Ровно в 14.45 в штаб 2-й эскадрильи, где проходил инструктаж, позвонили с КП: «Всем в воздух!» И еще Антонов, пригласив к телефону комиссара, просил назначить по своему усмотрению двух новичков в резерв. Первым комиссар назвал лейтенанта Бесподобного и тут же ощутил на себе горячий, умоляющий взгляд Глушкова. Он понимал, что значит для того разрешение на вылет: амнистию от собрания, где новичку придется туго. Только сейчас вдруг ощутил комиссар, каково этому человеку стоять перед сотней глаз с таким обвинением. Остряки, чего доброго, приклеят прозвище, что-нибудь вроде «суеверной бабушки» — век не отмоешь…
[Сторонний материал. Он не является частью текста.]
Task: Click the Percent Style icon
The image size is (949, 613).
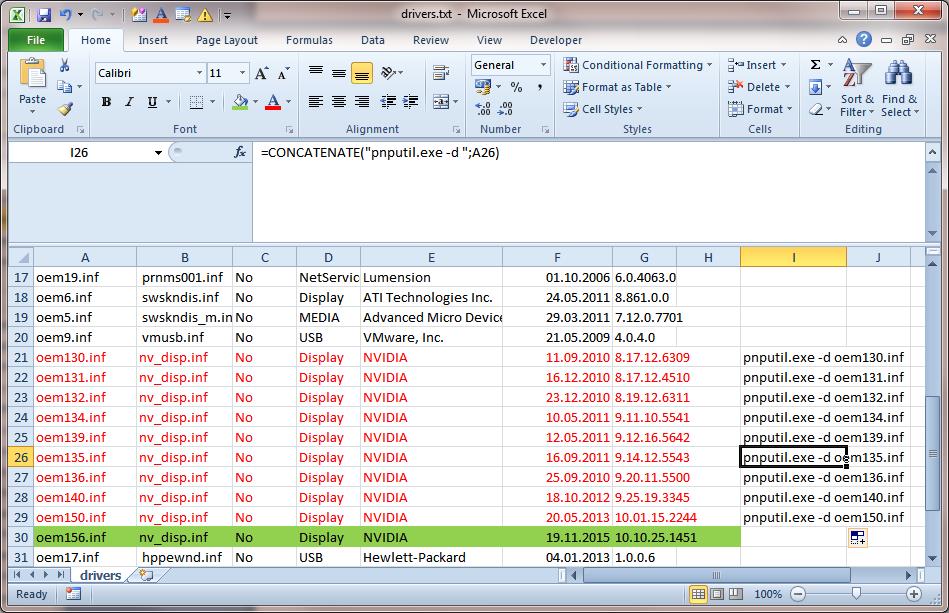Action: coord(516,87)
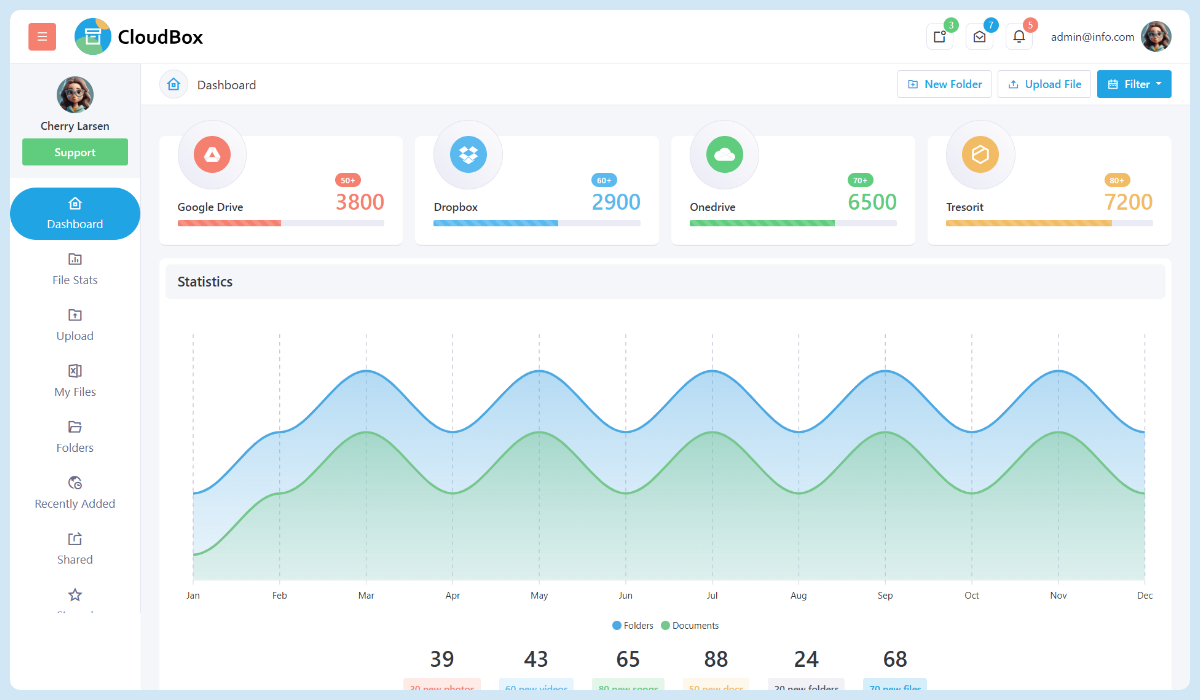Select File Stats in the sidebar

(74, 268)
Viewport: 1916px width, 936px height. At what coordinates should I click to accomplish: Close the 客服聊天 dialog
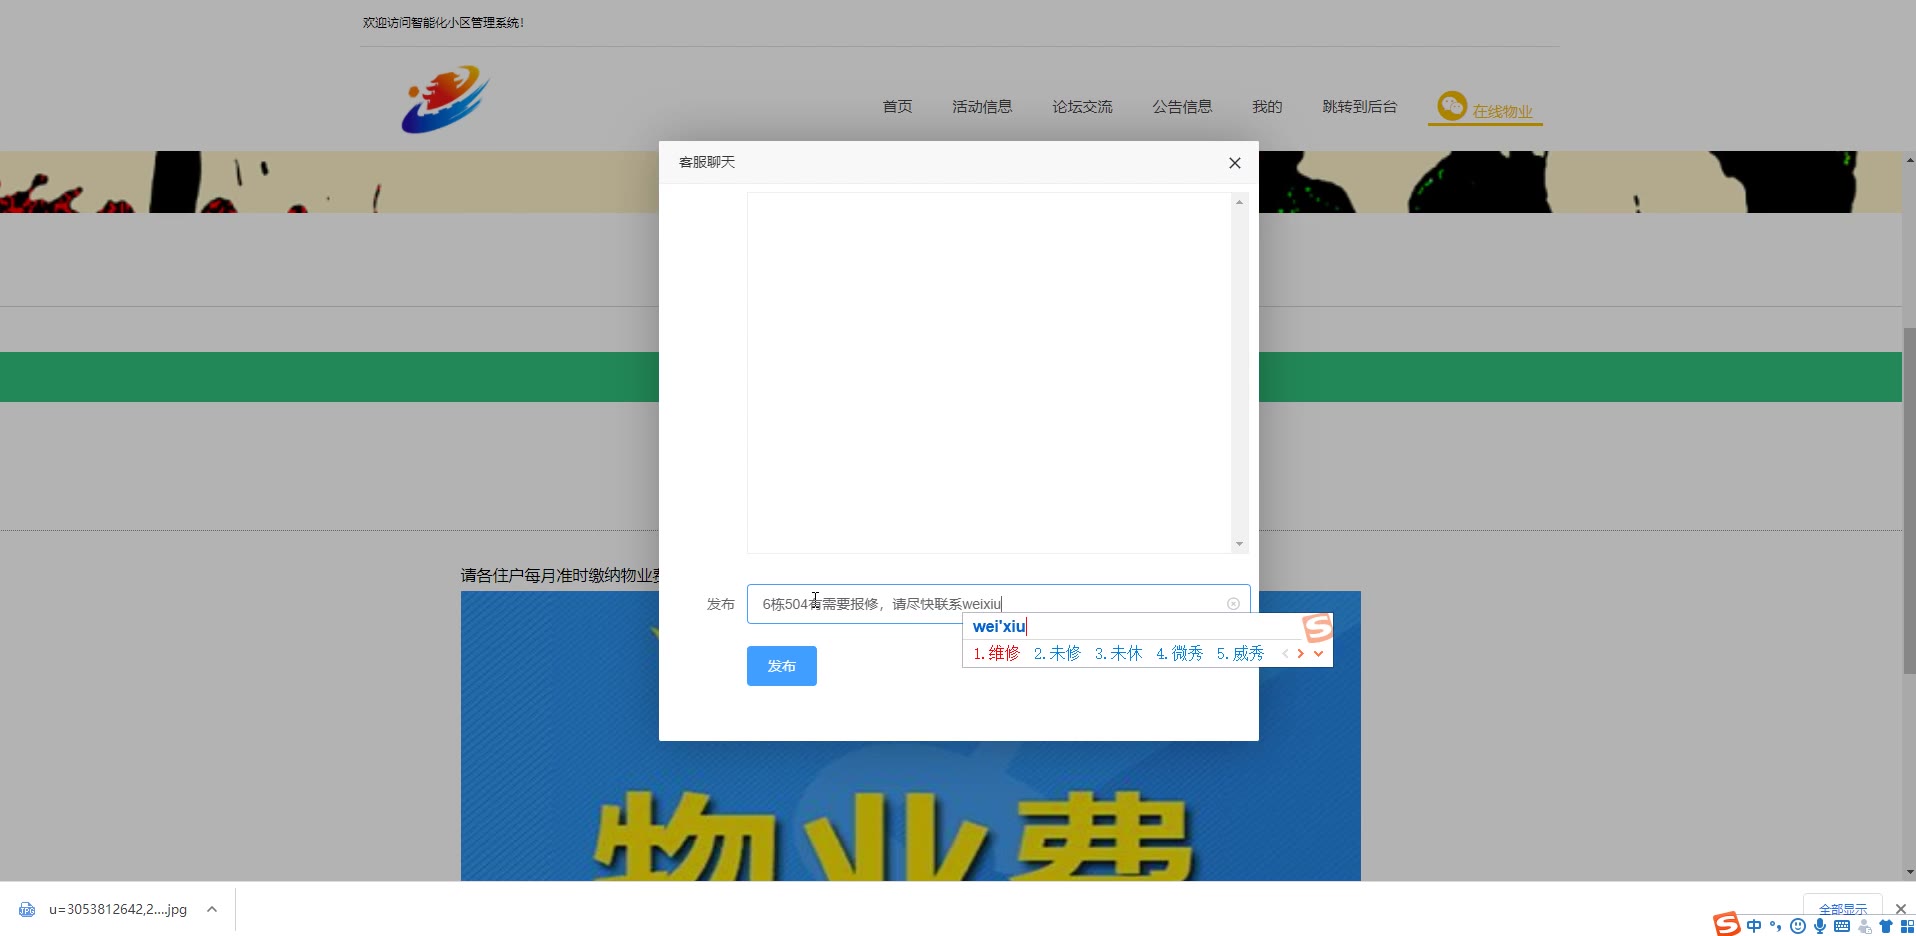(x=1235, y=163)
— Вторым — Глушков, — будто кто-то за него произнес вызывающе звонко и весело.

Покровский, застегивая на ходу куртку, уже командовал:

— По машинам!

Летчики, сыпанув к дверям, на миг образовали пробку, через мгновение их точно ветром сдуло. Комиссар вышел последним. Со стороны КП к самолетам, сдерживая бег и деликатно озираясь на полноватого, неспешного в шаге инспектора, торопился Сгибнев. И комиссар подумал, что Сгибнев не зря подгадал сопровождать инспектора ко времени вылета. На обратном пути непременно ввяжется в бой над заливом. А то, что немцы не упустят каравана, сомнений не было.